CableLabs Means Business With New 'CableB2B' Spec

If cable operators want to do business with "outside" parties over their broadband networks, a new specification under development at Cable Television Laboratories Inc. is expected to smooth out that potentially bumpy road.

That spec, dubbed "CableB2B," will eventually become a uniform mechanism through which Internet-service providers and similar parties can connect and run certain business transactions over cable networks, CableLabs chief technology officer David Reed explained.

CableLabs said it would build the spec with the help of a large group of provisioning, network-management, billing and customer-care vendors. Because retail sale is not involved, it's unlikely CableLabs would certify or qualify products designed with CableB2B in mind.

But "this won't be done in a vacuum," said Reed, who added that the spec's first iteration should be completed by the end of this year.

Reed likened CableB2B to CableLabs' "Go2Broadband" initiative, an Internet-messaging service designed to spur the retail cable-modem market.

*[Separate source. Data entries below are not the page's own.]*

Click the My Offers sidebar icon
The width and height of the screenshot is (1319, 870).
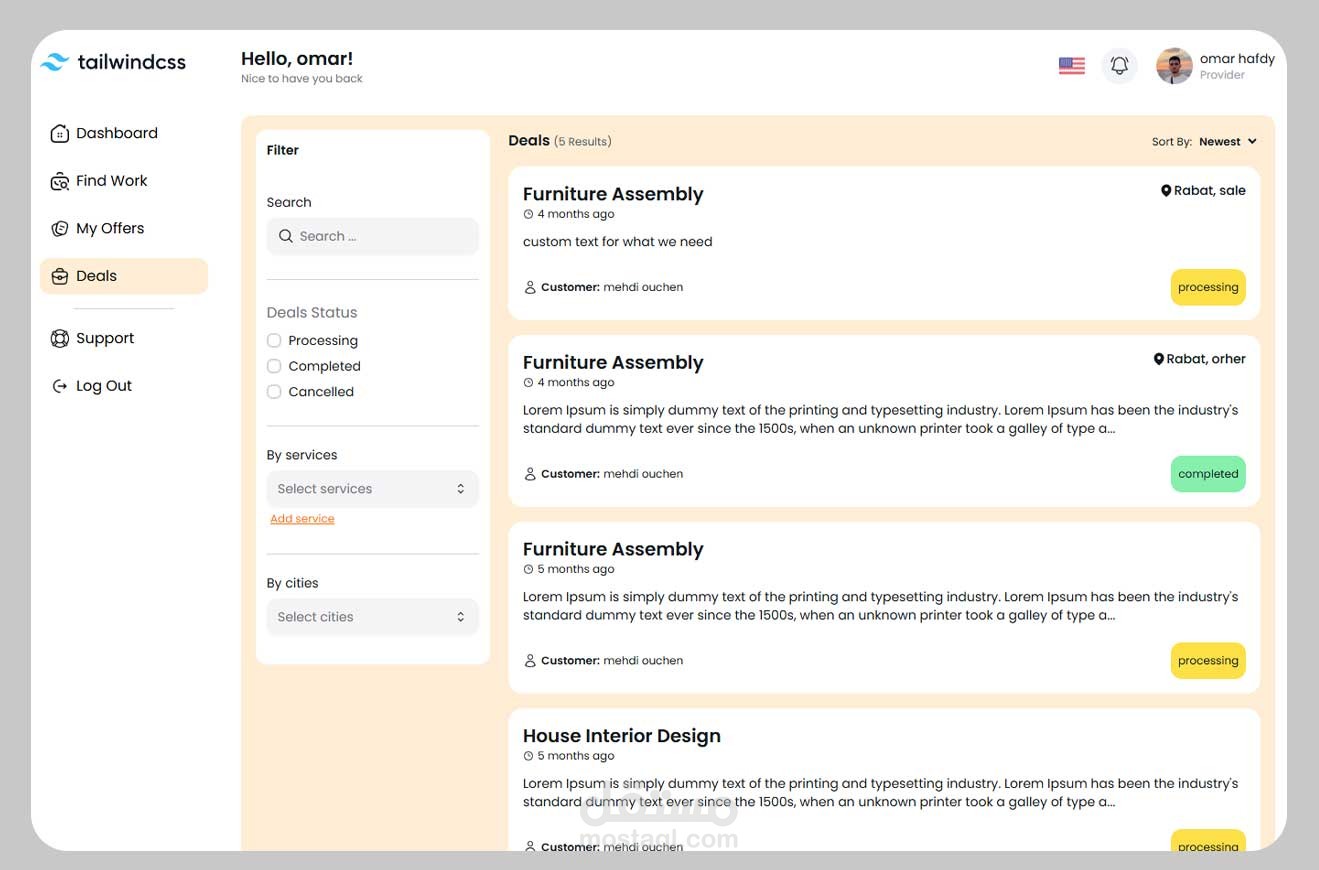tap(59, 229)
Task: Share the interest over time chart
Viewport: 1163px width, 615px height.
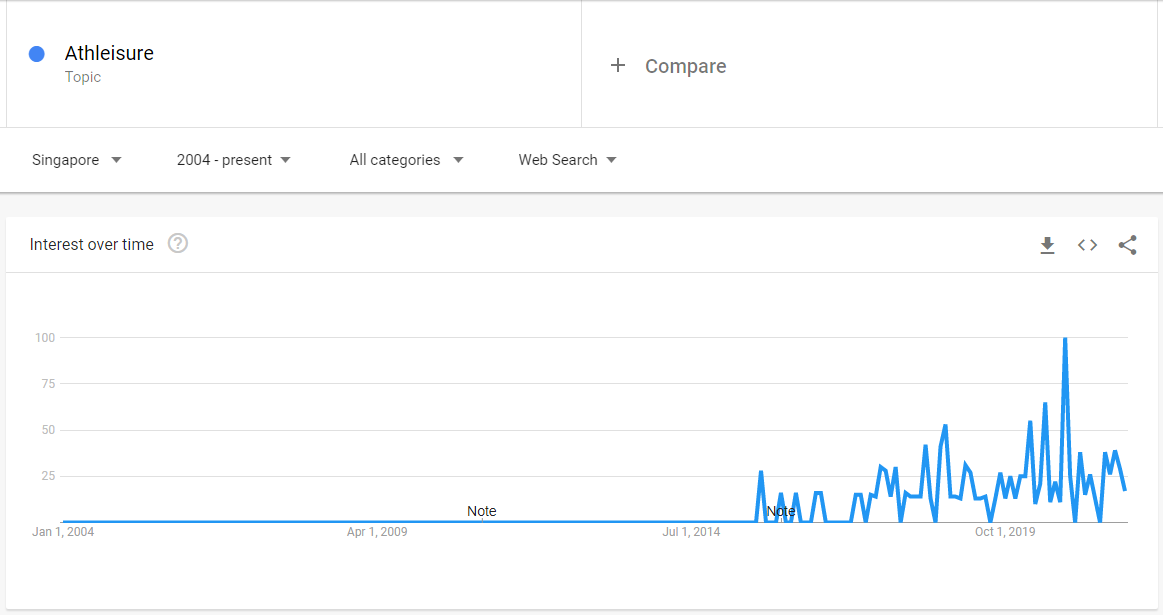Action: (1127, 245)
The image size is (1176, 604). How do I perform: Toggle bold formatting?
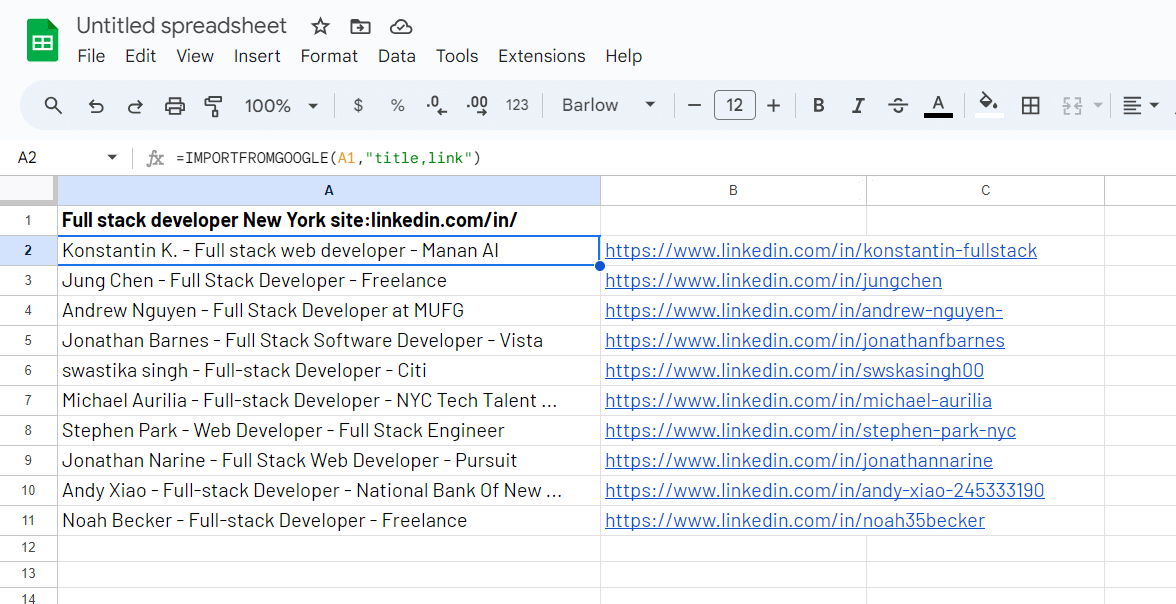click(819, 106)
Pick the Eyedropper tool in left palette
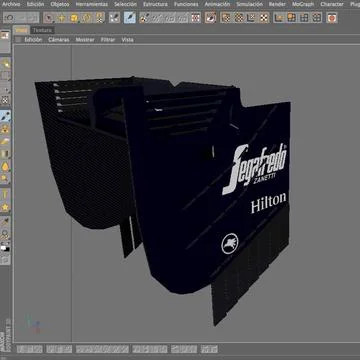This screenshot has height=360, width=360. tap(5, 221)
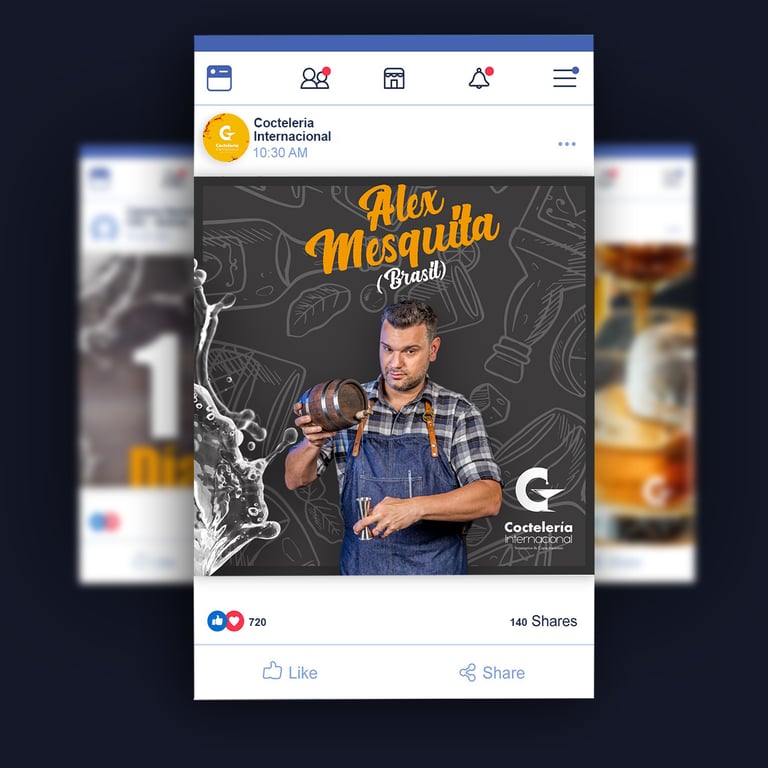The image size is (768, 768).
Task: Open the Notifications bell icon
Action: coord(480,78)
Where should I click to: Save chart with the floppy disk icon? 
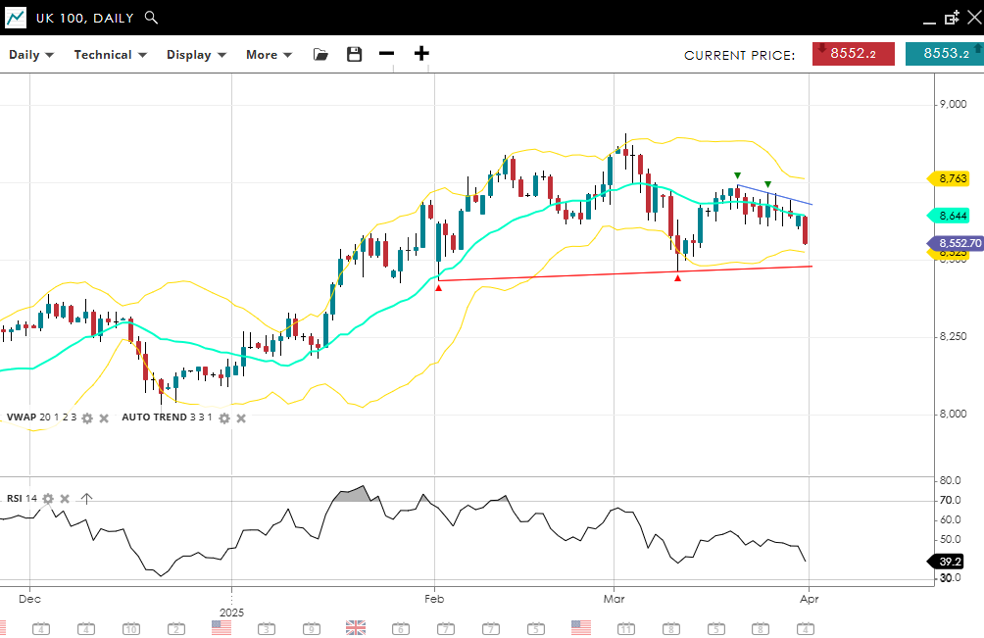pyautogui.click(x=354, y=55)
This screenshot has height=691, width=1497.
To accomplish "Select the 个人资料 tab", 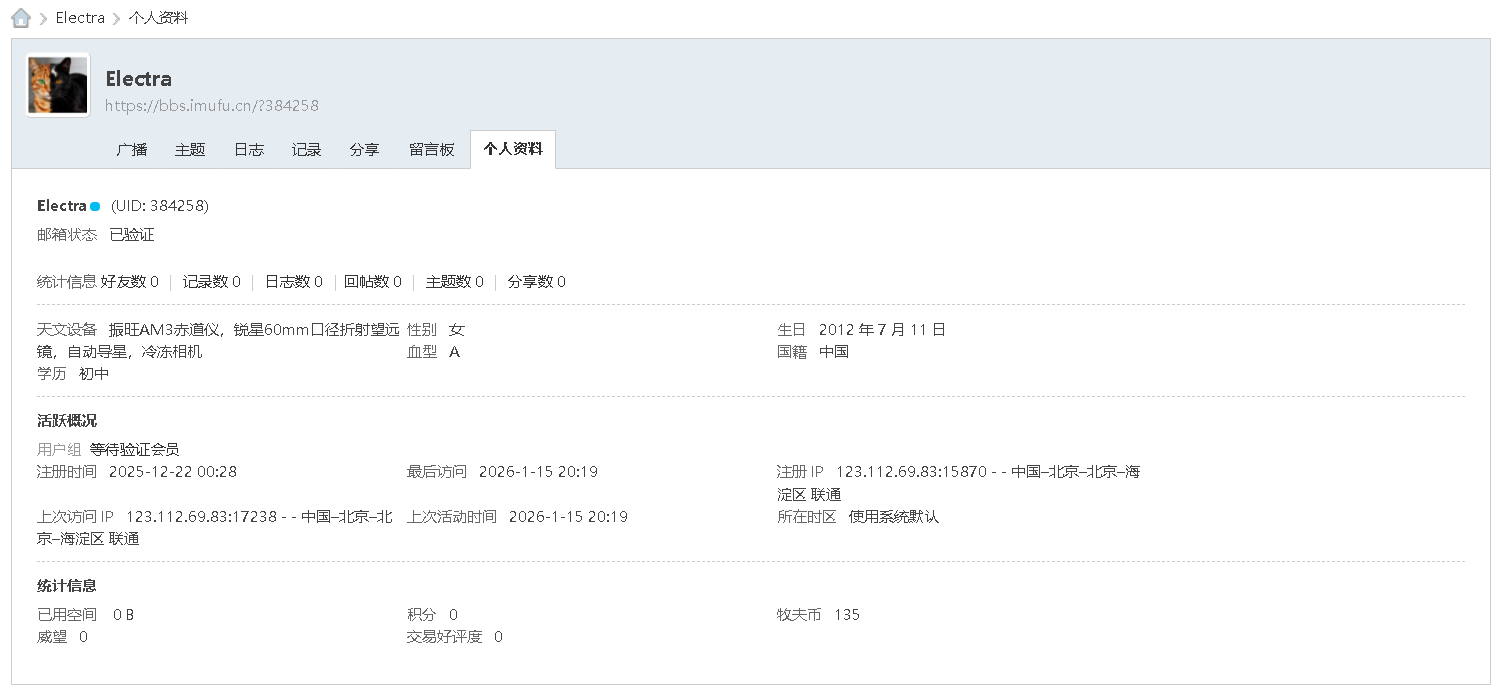I will [x=512, y=149].
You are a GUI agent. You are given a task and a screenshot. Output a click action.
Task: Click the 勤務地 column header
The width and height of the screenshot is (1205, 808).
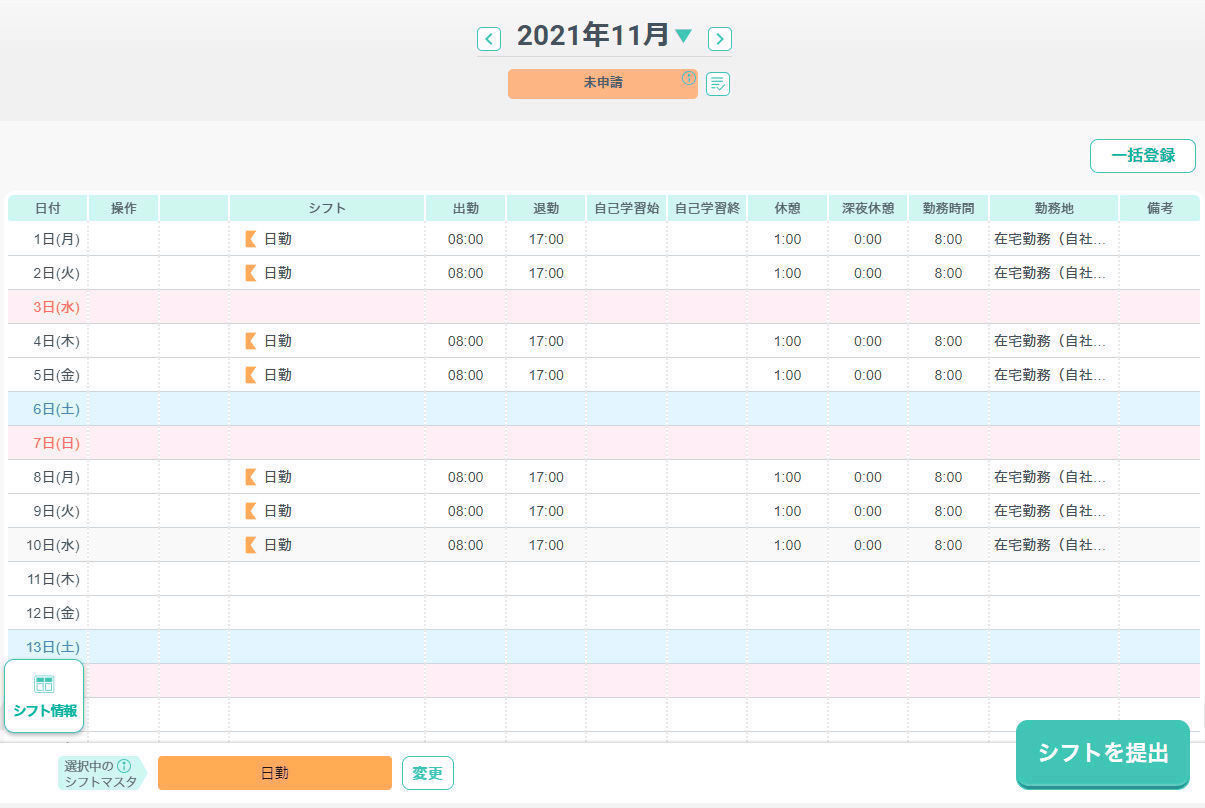(x=1053, y=208)
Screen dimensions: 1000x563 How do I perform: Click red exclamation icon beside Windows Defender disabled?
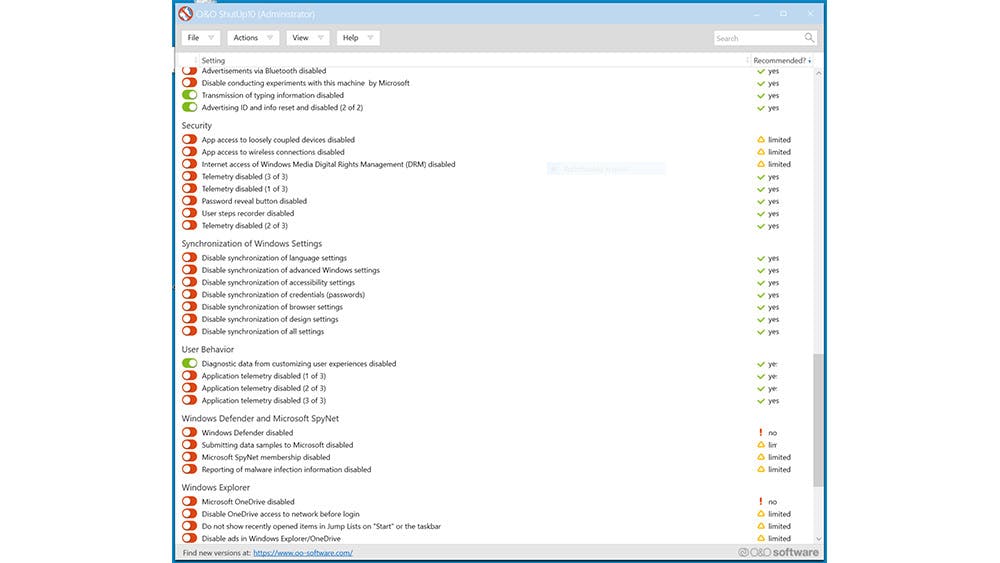click(761, 433)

The CableB2B spec will essentially ensure that MSOs won't have to reinvent the wheel if and when they decide to allow other ISPs and service providers onto their broadband networks.

Reed said the spec would establish a generic message template, resulting in lower interoperability costs for cable operators.

It could also relieve a number of potential headaches for both MSOs and their customers. In the digital-subscriber line network world, for instance, customers that use an ISP other than the incumbent usually have to make a separate call.

The DSL consumer "experience typically has not been very smooth," said AT&T Broadband senior vice president of advanced broadband services Susan Marshall, who also is leading the CableB2B project. "We're trying to solve that for the cable industry, and to create a seamless experience for the consumer."

Marshall is also trying to solve another cable problem: How to link unaffiliated ISPs to AT&T Broadband's network. She's spearheading AT&T Broadband's open-access efforts, which have led to a technical "Broadband Choice" trial in Boulder, Colo., and a larger-scale pilot set to launch this fall in the Boston area.

Still, CableB2B's aim extends well beyond the ISP sphere. "This could be extended to other providers, such as interactive television," Marshall said, because the spec would result in one standardized interface for non-cable businesses.

"Eventually, we hope that CableB2B will provide the specifications for uniformly linking Time Warner Cable's back-office management and billing system to the ISP," Time Warner senior vice president and CTO Jim Chiddix added in a prepared statement.

Time Warner Cable is currently running a multiple-ISP trial in Columbus, Ohio.

Comcast Corp. and Cox Communications Inc. have also made official plans to launch open-access trials this year.